Re: Improving btree performance through specializing by key shape, take 2

From: Matthias van de Meent <boekewurm+postgres(at)gmail(dot)com>
To:
Cc: Peter Geoghegan <pg(at)bowt(dot)ie>, Matthias van de Meent <boekewurm+postgres(at)gmail(dot)com>, PostgreSQL Hackers <pgsql-hackers(at)postgresql(dot)org>
Subject: Re: Improving btree performance through specializing by key shape, take 2
Date: 2022-06-05 19:12:36
Message-ID: CAEze2Whte2hhjgvD-KKtwFJ+j+FEhPUtMp6b6WhTzqE8r94X9Q@mail.gmail.com
Views: Raw Message | Whole Thread | Download mbox | Resend email
Thread:
Lists: pgsql-hackers

On Sat, 16 Apr 2022 at 01:05, Matthias van de Meent
<boekewurm+postgres(at)gmail(dot)com> wrote:
> Still to-do:
>
> - Validate performance and share the numbers for the same test indexes
> in [1]. I'm planning on doing that next Monday.

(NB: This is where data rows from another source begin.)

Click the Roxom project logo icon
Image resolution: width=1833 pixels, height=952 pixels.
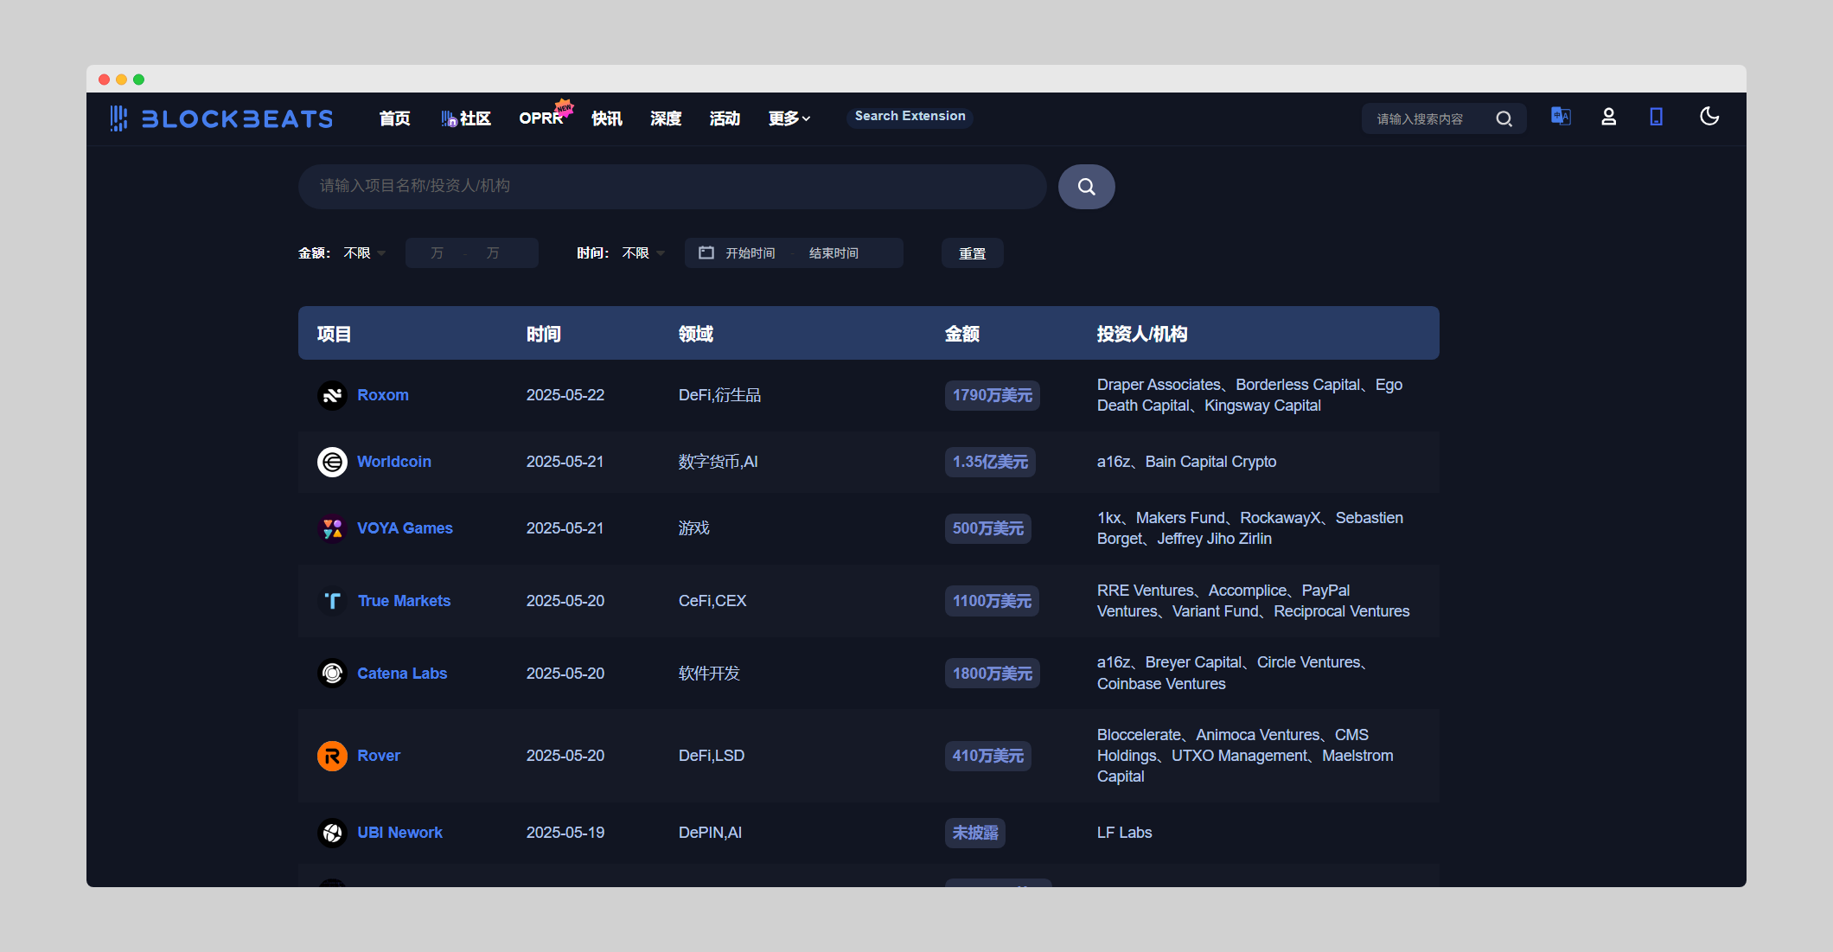point(332,395)
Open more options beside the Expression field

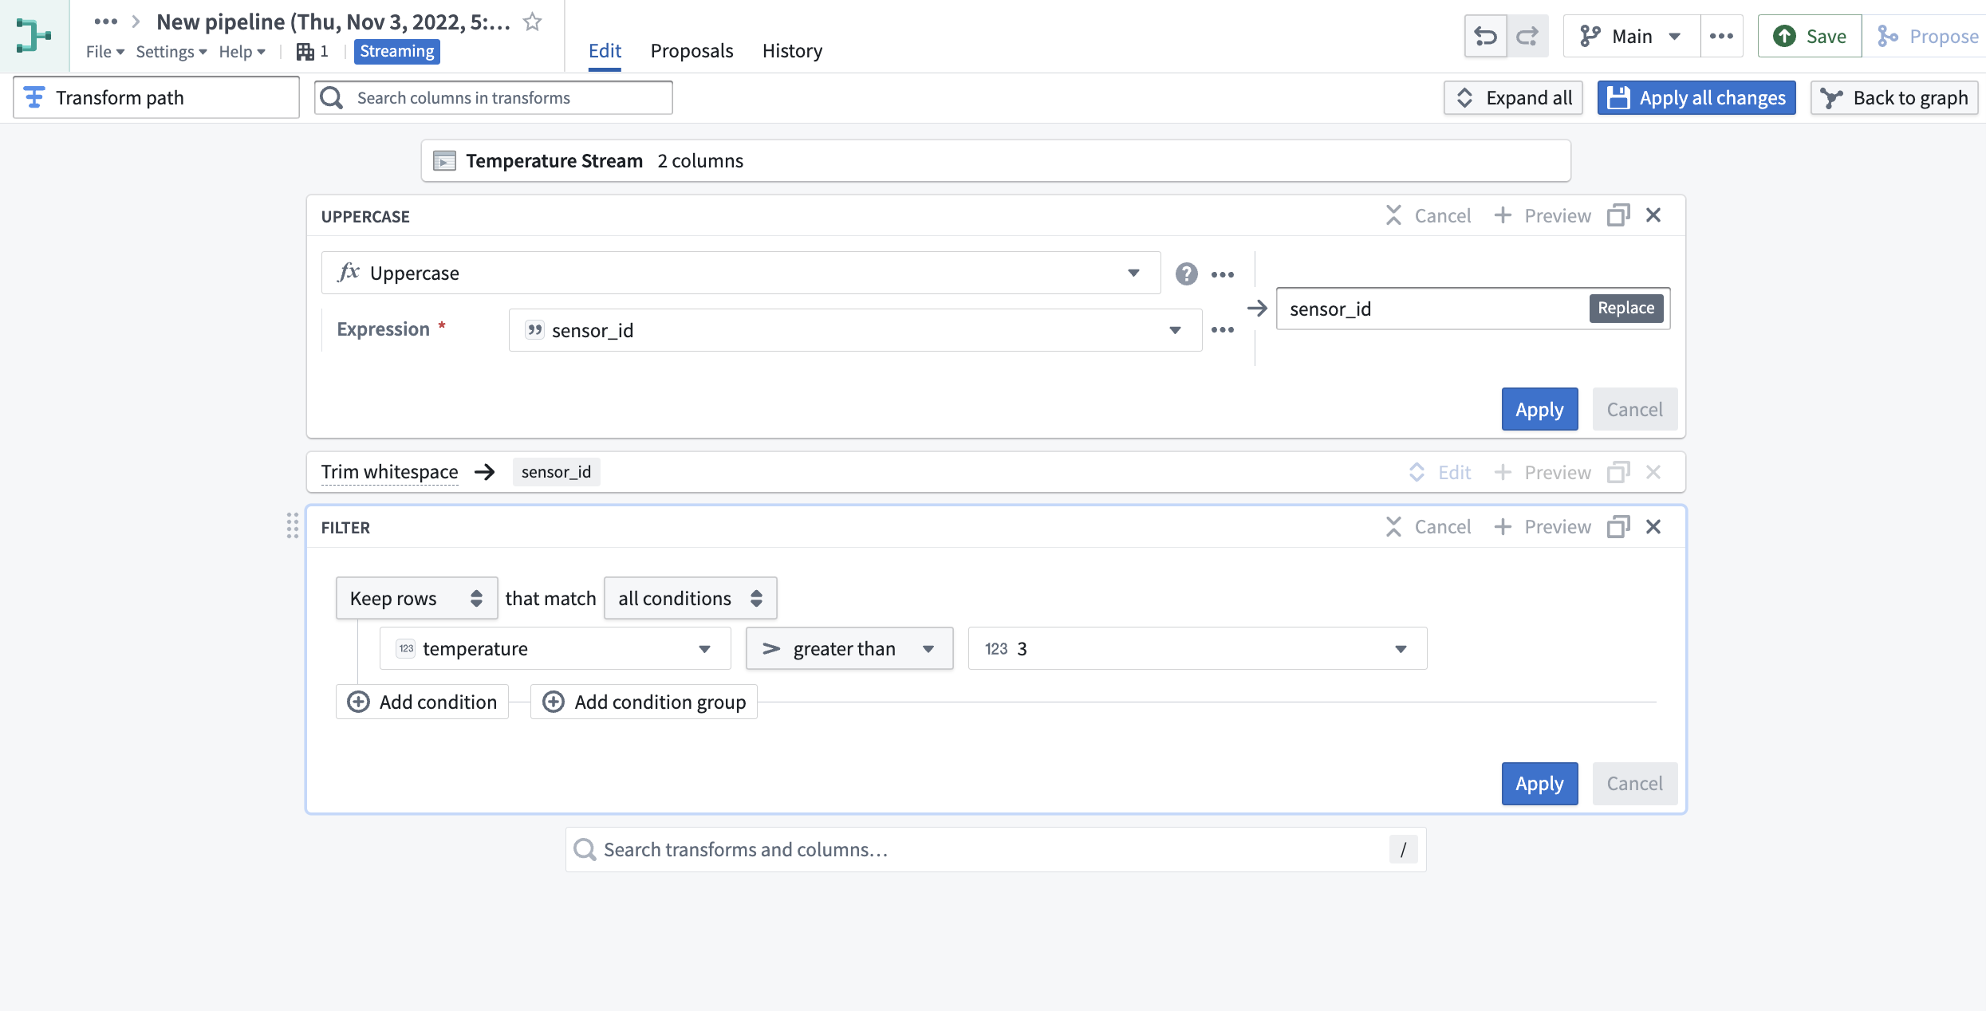pyautogui.click(x=1222, y=329)
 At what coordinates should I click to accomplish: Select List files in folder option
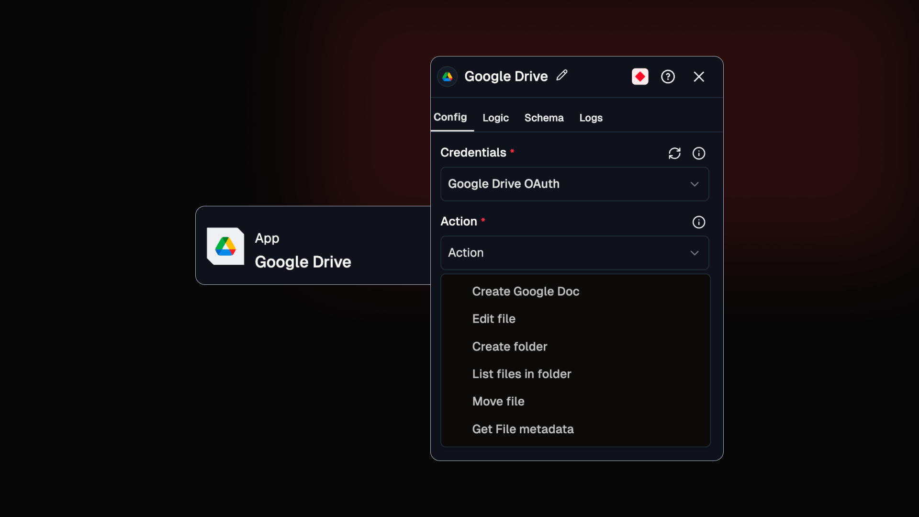[x=521, y=374]
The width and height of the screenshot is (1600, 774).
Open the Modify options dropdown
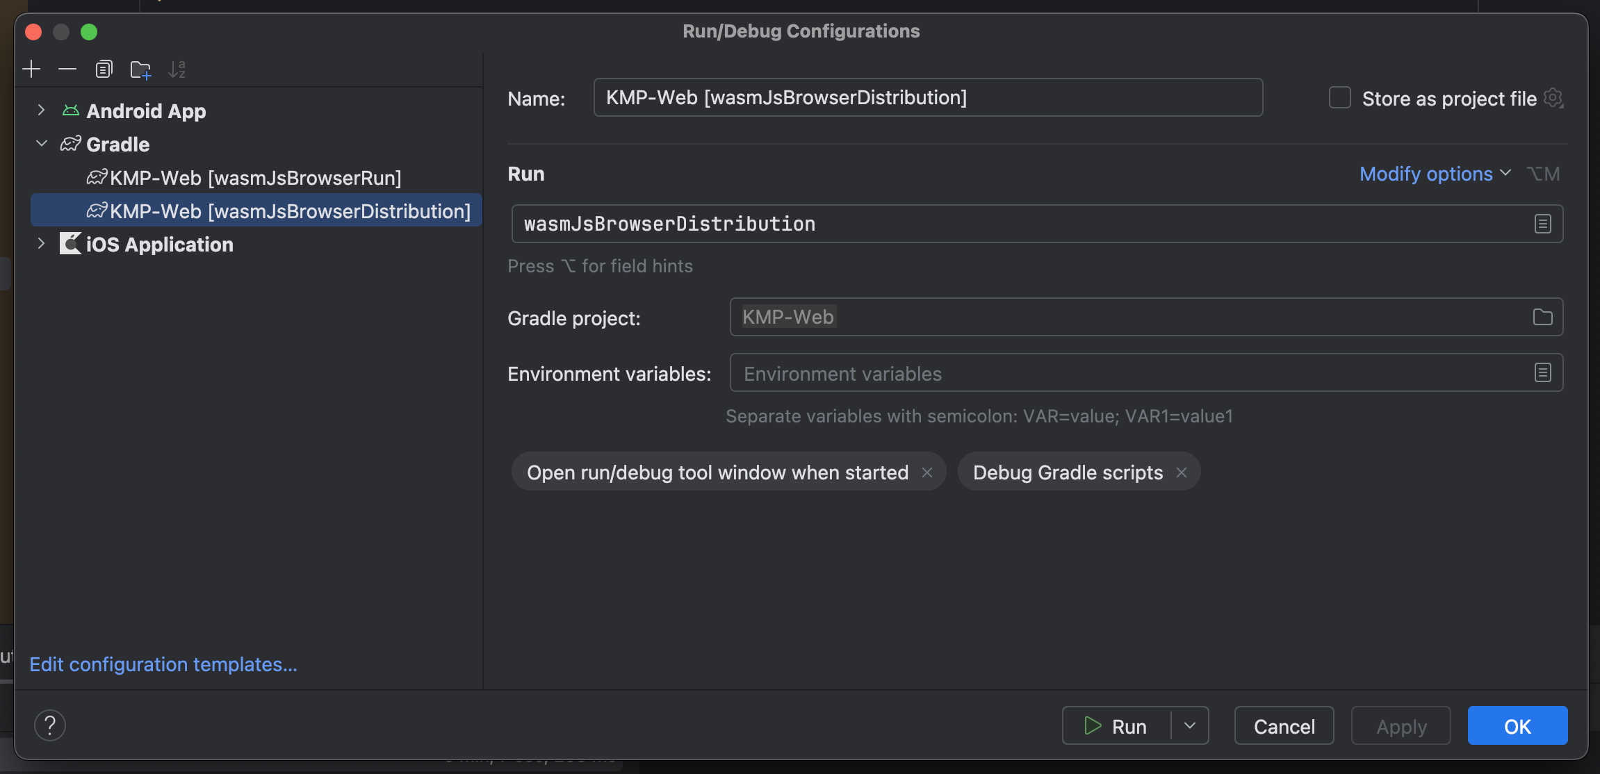pos(1435,174)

While working on benchmarking the v2 patchset, I noticed no
improvement on reindex, which I attributed to forgetting to also
specialize comparetup_index_btree in tuplesorth.c. After adding the
specialization there as well (attached in v3), reindex performance
improved significantly too.

Performance results attached in pgbench_log.[master,patched], which
includes the summarized output. Notes on those results:

- single-column reindex seem to have the same performance between
patch and master, within 1% error margins.
- multi-column indexes with useful ->attcacheoff also sees no obvious
performance degradation
- multi-column indexes with no useful ->attcacheoff see significant
insert performance improvement:
-8% runtime on 3 text attributes with default (C) collation ("ccl");
-9% runtime on 1 'en_US'-collated attribute + 2 text attributes
("ccl_collated");
-13% runtime on 1 null + 3 text attributes ("accl");
-74% runtime (!) on 31 'en_US'-collated 0-length text attributes + 1
uuid attribute ("worstcase" - I could not think of a worse index shape
than this one).
- reindex performance gains are much more visible: up to 84% (!) less
time spent for "worstcase", and 18-31% for the other multi-column
indexes mentioned above.

Other notes:
- The dataset I used is the same as I used in [1]: the pp-complete.csv
as was available on 2021-06-20, containing 26070307 rows.
- The performance was measured on 7 runs of the attached bench script,
using pgbench to measure statement times etc.
- Database was initialized with C locale, all tables are unlogged and
source table was VACUUM (FREEZE, ANALYZE)-ed before starting.
- (!) On HEAD @ 5bb2b6ab, INSERT is faster than REINDEX for the
"worstcase" index. I've not yet discovered why (only lightly looked
into it, no sort debugging), and considering that the issue does not
appear in similar quantities in the patched version, I'm not planning
on putting a lot of time into that.
- Per-transaction results for the run on master were accidentally
deleted, I don't consider them important enough to re-run the
benchmark.

> - Decide whether / how to keep the NBTS_ENABLED flag. The current
> #define in nbtree.h is a bad example of a compile-time configuration,
> that should be changed (even if we only want to be able to disable
> specialization at compile-time, it should be moved).
>
> Maybe:
>
> - More tests: PG already extensively tests the btree code while it is
> running the test suite - btree is the main index AM - but more tests
> might be needed to test the validity of the specialized code.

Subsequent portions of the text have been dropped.